I have reviewed this document as part of the security directorate's
ongoing effort to review all IETF documents being processed by the IESG.
These comments were written primarily for the benefit of the security
area directors.  Document editors and WG chairs should treat these
comments just like any other last call comments.

This document adds support for salted password databases to EAP-pwd
(RFC5931).  I believe the document is Not Ready for the following
reasons:

  1) The introduction and security considerations fails to acknowledge
  that password salting is not sufficient to protect against real-world
  password recovery attacks.  Iterative constructs are needed.  This
  knowledge is old, PBKDF2/RFC2898 (which is one standard technique to
  address the problem) was published in 2000 and has been widely
  deployed since then.  The document should mention this aspect.  There
  have been many successful attacks against pure-salted password
  databases in the real world, for example:
  https://en.wikipedia.org/wiki/2012_LinkedIn_hack

  2) Code points for the pre-processing techniques PBKDF2 (RFC 2898) and
  scrypt (RFC 7914) should be added, to support use of best security
  practices.

  3) There are interop concerns with crypt() when discussion about which
  crypt algorithms (DES, MD5, etc) are to be used is lacking.  The page
  <https://en.wikipedia.org/wiki/Crypt_%28C%29> mentions a couple of
  algorithms, but several others exist out there.  Consider if the
  server tells the client to use an exotic crypt() schema like BSDi or
  NTHASH, and the client does not support this algorithm.  The document
  should discuss the sub-negotiation problem.  The document should
  mention what happens when the server choses an algorithm the client
  doesn't support.  The document should recommend that servers use
  widely-implemented schemas, like DES, md5, or sha256.

  4) Introducing a new pre-processing technique like OpaqueString+SHA1
  or OpaqueString+crypt() add complexity.  As far as I understand, there
  are no password databases with OpaqueString-processed passwords which
  are hashed with SHA-1 or crypt out there today.  Thus there is no
  interop argument for introducing the methods.  Please confirm that the
  intention is to introduce these methods as new ideas.  Then let me
  suggest that you only describe OpaqueString+SHA256 and skip
  OpaqueString+SHA1, OpaqueString+SHA512, OpaqueString+crypt.  This
  reduces complexity and does not cause a reduction of security.
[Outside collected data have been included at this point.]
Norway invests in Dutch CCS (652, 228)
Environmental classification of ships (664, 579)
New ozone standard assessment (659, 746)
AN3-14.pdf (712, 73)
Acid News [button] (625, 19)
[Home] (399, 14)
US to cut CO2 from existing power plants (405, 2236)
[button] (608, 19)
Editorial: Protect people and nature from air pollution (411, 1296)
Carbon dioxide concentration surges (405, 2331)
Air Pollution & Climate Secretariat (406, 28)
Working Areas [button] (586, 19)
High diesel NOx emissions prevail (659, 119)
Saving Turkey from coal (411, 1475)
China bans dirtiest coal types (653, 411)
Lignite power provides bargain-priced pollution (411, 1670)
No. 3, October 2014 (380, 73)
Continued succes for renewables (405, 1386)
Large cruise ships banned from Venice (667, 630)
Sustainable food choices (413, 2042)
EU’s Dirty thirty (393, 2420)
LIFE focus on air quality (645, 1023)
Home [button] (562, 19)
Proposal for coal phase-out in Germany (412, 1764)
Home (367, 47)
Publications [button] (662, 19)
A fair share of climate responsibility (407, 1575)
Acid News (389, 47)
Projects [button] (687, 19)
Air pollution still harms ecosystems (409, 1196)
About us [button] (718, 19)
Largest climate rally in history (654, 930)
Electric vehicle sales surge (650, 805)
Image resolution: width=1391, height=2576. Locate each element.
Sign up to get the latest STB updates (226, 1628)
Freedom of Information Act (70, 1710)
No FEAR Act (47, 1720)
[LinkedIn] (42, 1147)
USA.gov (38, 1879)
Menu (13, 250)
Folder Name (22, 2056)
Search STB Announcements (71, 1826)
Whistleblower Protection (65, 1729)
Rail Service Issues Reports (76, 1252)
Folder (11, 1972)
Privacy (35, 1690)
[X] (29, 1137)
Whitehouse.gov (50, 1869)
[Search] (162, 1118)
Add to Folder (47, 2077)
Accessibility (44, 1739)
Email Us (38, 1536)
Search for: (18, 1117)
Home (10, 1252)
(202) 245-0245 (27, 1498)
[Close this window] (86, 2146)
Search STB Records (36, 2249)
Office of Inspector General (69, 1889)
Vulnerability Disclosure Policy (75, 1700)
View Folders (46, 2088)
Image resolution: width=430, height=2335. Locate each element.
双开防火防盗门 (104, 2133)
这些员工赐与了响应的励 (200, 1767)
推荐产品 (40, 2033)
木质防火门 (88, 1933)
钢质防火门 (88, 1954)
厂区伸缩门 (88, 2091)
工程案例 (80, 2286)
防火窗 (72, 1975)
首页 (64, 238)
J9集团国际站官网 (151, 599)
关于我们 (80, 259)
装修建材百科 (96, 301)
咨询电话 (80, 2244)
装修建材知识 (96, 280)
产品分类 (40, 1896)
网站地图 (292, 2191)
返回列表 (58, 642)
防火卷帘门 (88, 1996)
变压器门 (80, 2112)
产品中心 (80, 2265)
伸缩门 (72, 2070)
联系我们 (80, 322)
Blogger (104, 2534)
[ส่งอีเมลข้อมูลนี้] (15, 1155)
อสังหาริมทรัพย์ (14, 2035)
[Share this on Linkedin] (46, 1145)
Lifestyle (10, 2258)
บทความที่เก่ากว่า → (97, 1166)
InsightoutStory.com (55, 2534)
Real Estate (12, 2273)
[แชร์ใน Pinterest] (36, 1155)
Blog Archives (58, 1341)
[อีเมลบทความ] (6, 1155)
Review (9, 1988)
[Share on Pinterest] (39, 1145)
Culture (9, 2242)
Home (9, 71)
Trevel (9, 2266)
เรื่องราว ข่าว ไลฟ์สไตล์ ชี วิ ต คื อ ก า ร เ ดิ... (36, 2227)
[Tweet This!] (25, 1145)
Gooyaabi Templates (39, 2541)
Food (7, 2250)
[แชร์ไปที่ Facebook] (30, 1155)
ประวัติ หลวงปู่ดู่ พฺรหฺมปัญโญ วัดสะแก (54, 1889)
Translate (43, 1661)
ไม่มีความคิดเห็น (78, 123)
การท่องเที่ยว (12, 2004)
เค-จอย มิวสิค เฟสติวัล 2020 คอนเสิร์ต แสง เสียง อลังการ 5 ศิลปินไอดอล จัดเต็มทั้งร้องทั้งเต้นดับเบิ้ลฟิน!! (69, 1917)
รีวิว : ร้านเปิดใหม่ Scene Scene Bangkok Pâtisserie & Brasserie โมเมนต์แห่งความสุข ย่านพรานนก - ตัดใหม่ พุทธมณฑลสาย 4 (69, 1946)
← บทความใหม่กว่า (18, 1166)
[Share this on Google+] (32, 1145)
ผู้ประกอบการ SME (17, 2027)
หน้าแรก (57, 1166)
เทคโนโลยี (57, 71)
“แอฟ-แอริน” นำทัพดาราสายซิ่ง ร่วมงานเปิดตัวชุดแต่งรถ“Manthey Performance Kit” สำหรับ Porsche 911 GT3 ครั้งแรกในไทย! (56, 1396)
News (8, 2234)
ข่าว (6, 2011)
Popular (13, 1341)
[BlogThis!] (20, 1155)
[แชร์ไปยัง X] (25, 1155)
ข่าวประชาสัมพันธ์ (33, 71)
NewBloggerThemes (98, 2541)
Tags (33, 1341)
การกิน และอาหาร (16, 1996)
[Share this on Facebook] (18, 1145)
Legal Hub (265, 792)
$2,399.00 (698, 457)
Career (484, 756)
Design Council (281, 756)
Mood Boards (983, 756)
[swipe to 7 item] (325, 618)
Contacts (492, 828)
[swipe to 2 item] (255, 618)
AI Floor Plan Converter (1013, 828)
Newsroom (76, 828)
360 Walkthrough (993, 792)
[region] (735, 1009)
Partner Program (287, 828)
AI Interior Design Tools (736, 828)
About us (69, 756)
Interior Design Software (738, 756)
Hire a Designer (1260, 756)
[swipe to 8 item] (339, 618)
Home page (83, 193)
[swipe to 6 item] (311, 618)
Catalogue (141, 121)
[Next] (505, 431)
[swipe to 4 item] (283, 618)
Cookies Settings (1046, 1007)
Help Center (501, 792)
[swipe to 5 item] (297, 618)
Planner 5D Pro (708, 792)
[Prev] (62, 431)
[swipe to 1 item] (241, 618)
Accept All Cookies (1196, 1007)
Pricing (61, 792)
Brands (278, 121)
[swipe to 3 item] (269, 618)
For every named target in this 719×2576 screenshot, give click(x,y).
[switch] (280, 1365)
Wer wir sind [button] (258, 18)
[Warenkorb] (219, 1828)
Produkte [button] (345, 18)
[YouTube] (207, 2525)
Further, password databases with HTTP Digest MD5 passwords are widely
used.  For added legacy compatibility, consider support it too.  This is
not a show stopper, but failure to mentioning it in the context of
deployed password databases appears to me like an elephant in the room.
Where there conscious reasons for not including it?  It may be worth
stating those reasons in the document, if that is the case.